When you have been pinning all your hopes and dreams on a job, hoping to either move on from your current situation or to end your days or even months of unemployment, suddenly getting rejected can hit you hard. It is often very easy to take the rejection personally and blame yourself for not landing the job, which can be made even worse especially if no feedback was given by the hiring manager.
Even though you will probably be overthinking the whole thing and wondering what you did wrong, the reality is that you probably didn’t do anything wrong at all. If you were fully prepared, then no matter the outcome, you could not and would not have done any better. You can only do your best in an interview and remember that unfortunately not everything in life can go the way you want it to.
Some things are simply out of our control, especially at the moment, with most interviews being conducted via video, which can make building a rapport very tricky! (Check out our video interview advice!). It is also important to keep in mind that there may also be other unknown factors involved that might have resulted in this outcome as well.
Feedback is something that should always be given. If you find yourself in the situation where you have been given no feedback, I highly recommend that you contact the hiring manager or whomever conducted your interview and ask them directly for it. Yes, you will be receiving a negative reason for being unsuccessful, however feedback is a great tool in understanding where you went wrong and what you can improve on.

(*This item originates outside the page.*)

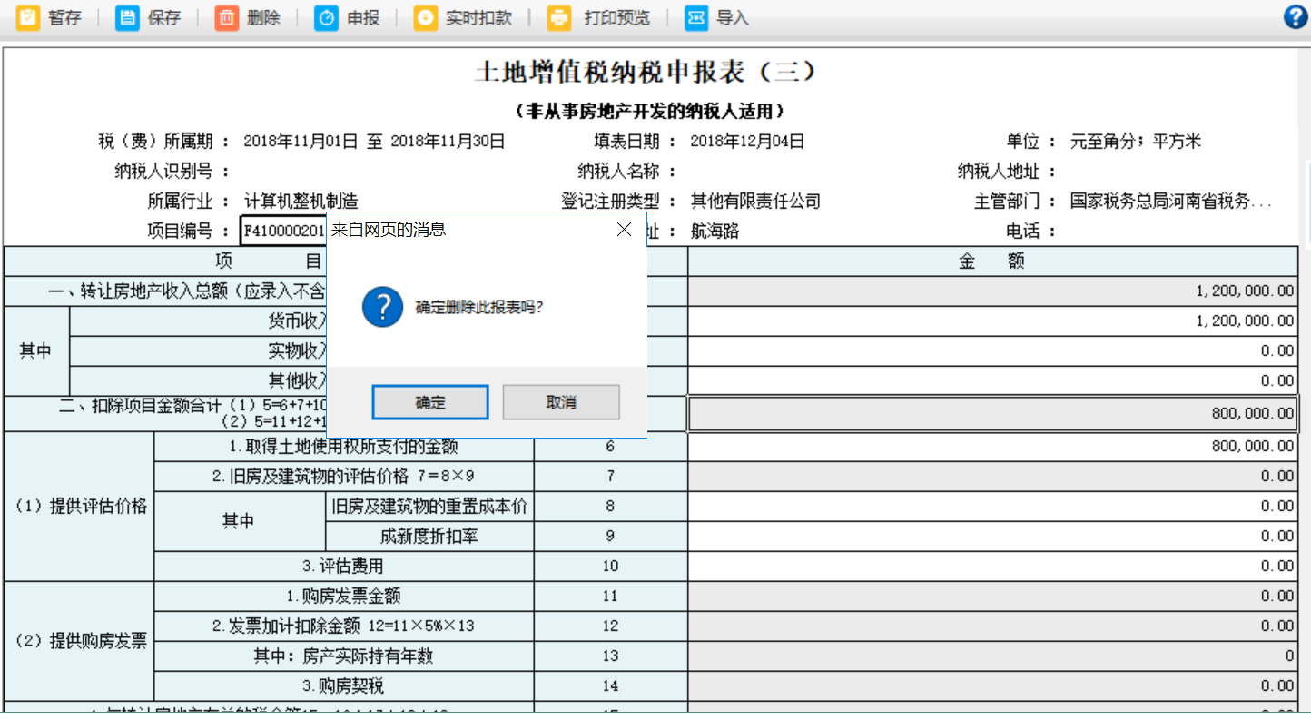Click the 成新度折扣率 amount field
The image size is (1311, 720).
(x=992, y=537)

It could have been anything, from not doing enough research for the role, to not communicating thoroughly, the list is endless but no matter what the reason is, I promise it will be beneficial to know. Receiving feedback, no matter the description, will help you improve for when you come round to your next interview and will hopefully result in you acing the interview and getting the job!

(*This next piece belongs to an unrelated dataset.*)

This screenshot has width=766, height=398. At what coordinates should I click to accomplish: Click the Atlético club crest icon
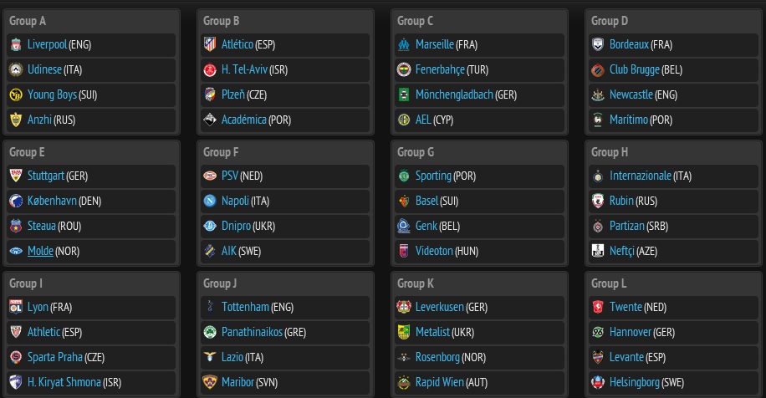(210, 45)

From an employer perspective it is absolutely necessary that when a candidate does receive bad news that they are informed right away. It is unfair to think that anyone should be sat in limbo wondering for days what the outcome was for their interview. This is unfortunately a common occurrence in the world that we live in, so if this has happened to you I am genuinely sorry!
Every employer should be aware of their reputation and understand that this is frankly unprofessional. They should also recognise how emotionally draining a job search can be, especially in the uncertain times we are currently living in. Due to Covid19 many people have faced redundancy, so having a bit of empathy does make a difference and will most certainly make you the recruiter that someone will remember in a positive light, even if you are delivering them bad news.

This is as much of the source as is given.